The easiest option we have is to change the insert/update/delete methods and use something like ehcache to manage the cache as per our requirement and handle concurrency in the clustered environment by using version column in the table and remove synchronized keyword.
Other option that people around me are suggesting (Infact asking me to do) is to move to the hibernate (I don't know much about hibernate) which will take care of caching and concurrency automatically.
Here are my doubts:
1) Is it worth to change the complete DAO code given we have around 200 tables to mangage the master data ?.
2) Would hibernate second level cache help in this case given we need to filter the cached data again to discard deleted rows or there is a mechanism in hibernate (or any other way) by which we can perform update operation in database but delete operation in the cached data ?
3) We have exposed the data transfer objects to other modules having all the fields of the table with primary key stored in the separate PK Objects (Having Primary key fields in a separate object) and we don't have reference DO in it (Composite DO are not there).
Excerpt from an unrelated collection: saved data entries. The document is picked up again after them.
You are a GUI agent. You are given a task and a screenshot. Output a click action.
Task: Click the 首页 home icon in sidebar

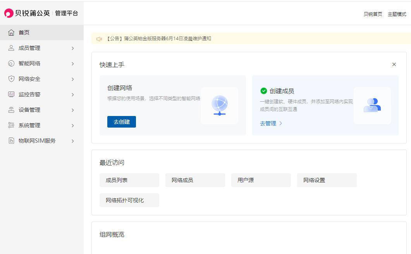(x=12, y=32)
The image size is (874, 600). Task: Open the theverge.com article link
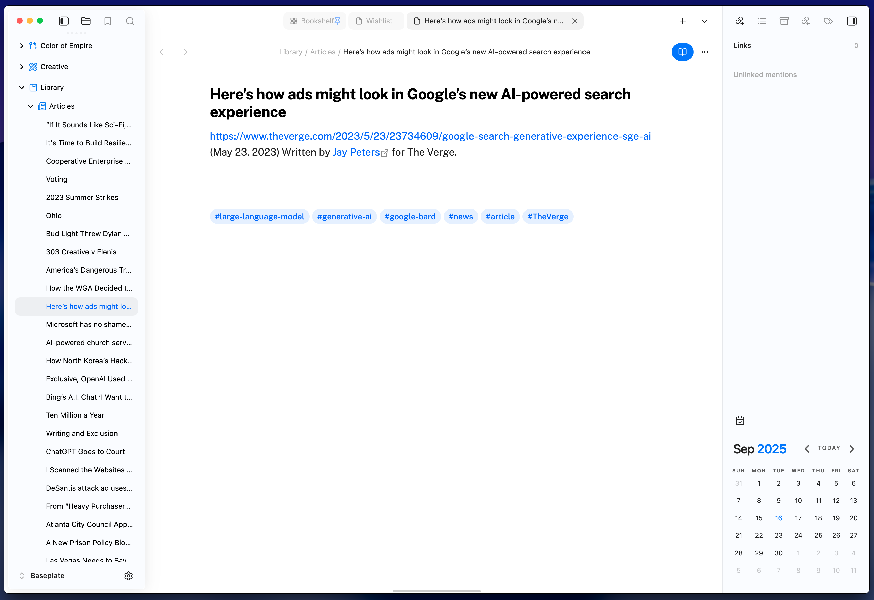pos(430,136)
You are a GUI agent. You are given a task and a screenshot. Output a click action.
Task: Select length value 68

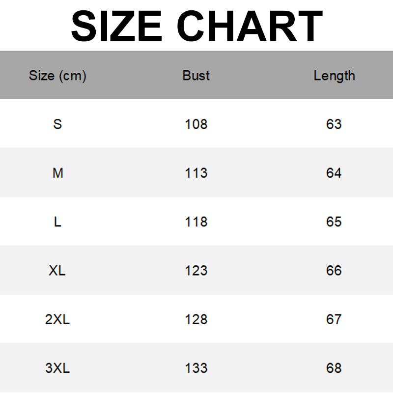[x=334, y=368]

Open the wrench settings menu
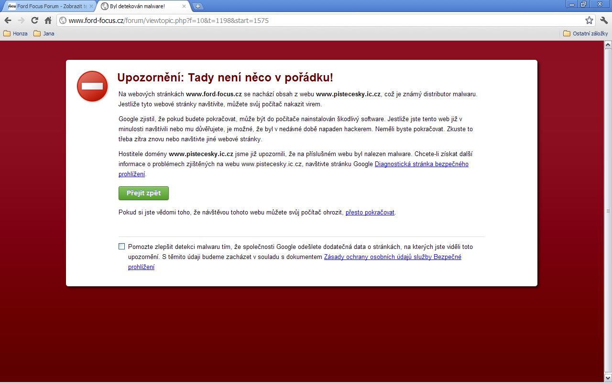point(603,20)
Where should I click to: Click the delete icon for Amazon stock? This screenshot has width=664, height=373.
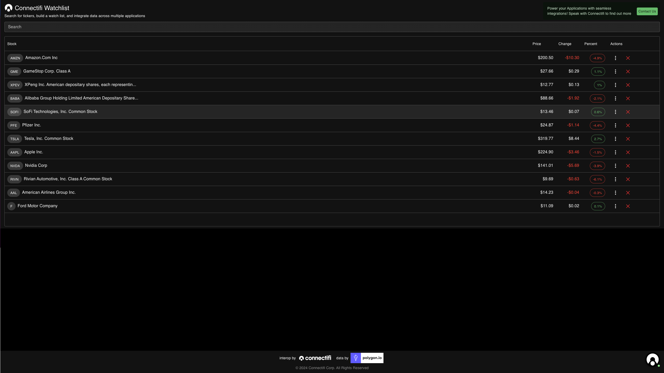pyautogui.click(x=628, y=58)
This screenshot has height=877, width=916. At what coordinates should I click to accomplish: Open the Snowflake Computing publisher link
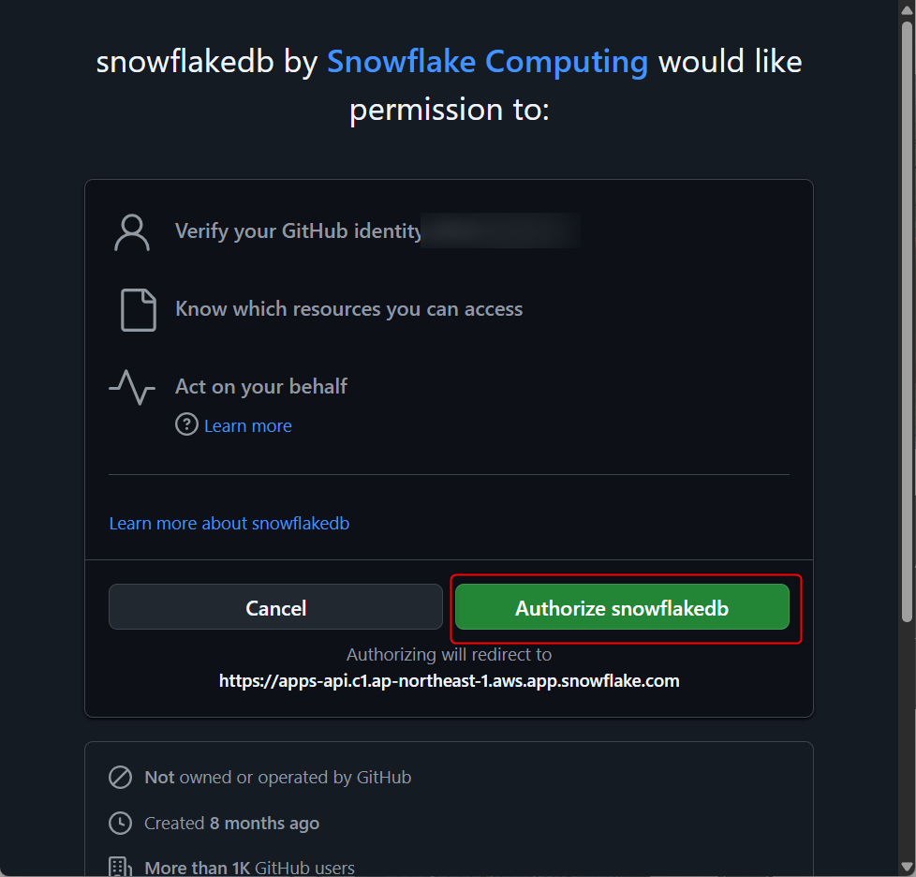[487, 62]
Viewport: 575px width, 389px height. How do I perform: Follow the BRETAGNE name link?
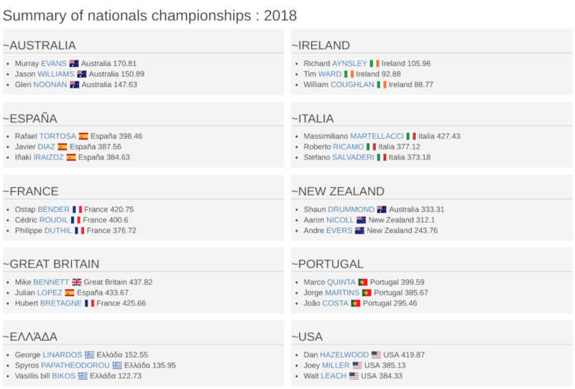[61, 303]

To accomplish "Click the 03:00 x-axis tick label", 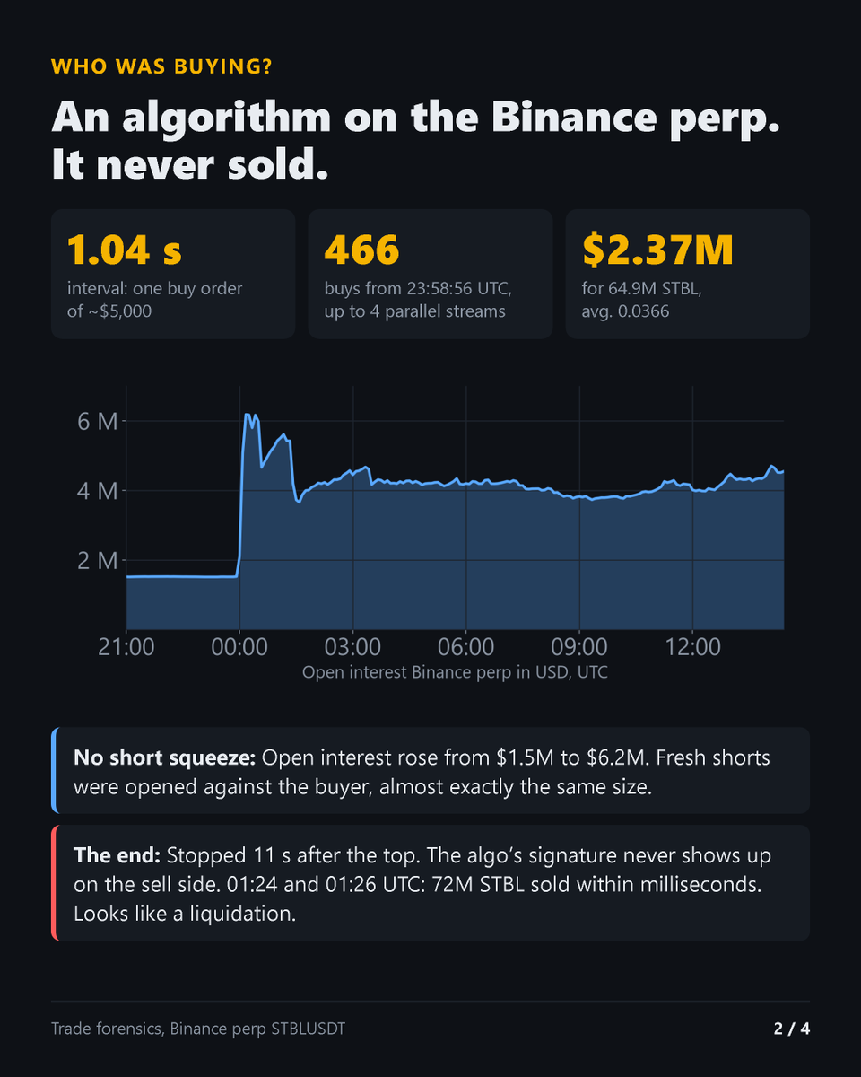I will pyautogui.click(x=352, y=646).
Given, We can't afford to change the exposed methods and DO structure - so do we have to pack the hibernate cached entities data in our DO again ? Or we can reuse the old DO structure as hibernate entity (As Per my understaindg PK column should be there directly in the hibenate entity rather than being in some composite object). I mentioned composite DO because we also have dependent dropdown requirement which could have been used with hibernate lazy loading for the child objects if we would have composite DO at the first place. Argument against is to provide new methods which would use cached data and depricate the old methods. Other modules would slowly migrate as per their need on caching but we will have maintaince issues as we have to maintain both methods in case of the db changes. Also, 1 and 2 doubts are still there.
I am sure that hibernate is not the way to go for us at this stage and I have to convince people around me but I want to know your views on long term advantages of moving to hibernate other than automatic management of second level cache, concurrency handling (Can we done by small code change at common place) and db indepedency (We are not interested in) on the cost of changing the complete code.
If you plan to migrate to hibernate you should take in account
1) You'll need to map all your structure to POJO's (if you have not already)
2) Rewrite all DAO's to use hibernate (bare in mind, that hibernate QL/criteria API has certain limitations
3) Be ready to fight lazy initialization problems and so on...
Personaly i don't thinks it's worth migrating to hibernate with working model unless it's extremly painfull to maintain current model
Concerning your 2 and 3 questions
2) Second level cache holds only loaded instances, accessed by primary key. i.e. if you say hibernateSession.load(User, 10) - it will lookup User object in second level cache using id=10. If i understand clearly that's not the case. Most of the time you want to load your data using more complex query - in that case you will need StandarQueryCache, which will map your query string to a list of loaded IDs which in turn will be retrieved from second-level cache. But if you have a lot of queries with a low similarity - both StandartQueryCache and second level cache will be total useless (take a look http://darren.oldag.net/2008/11/hibernate-query-cache-dirty-little_04.html)
3)You can use components and such, but im not sure about your DTO structure.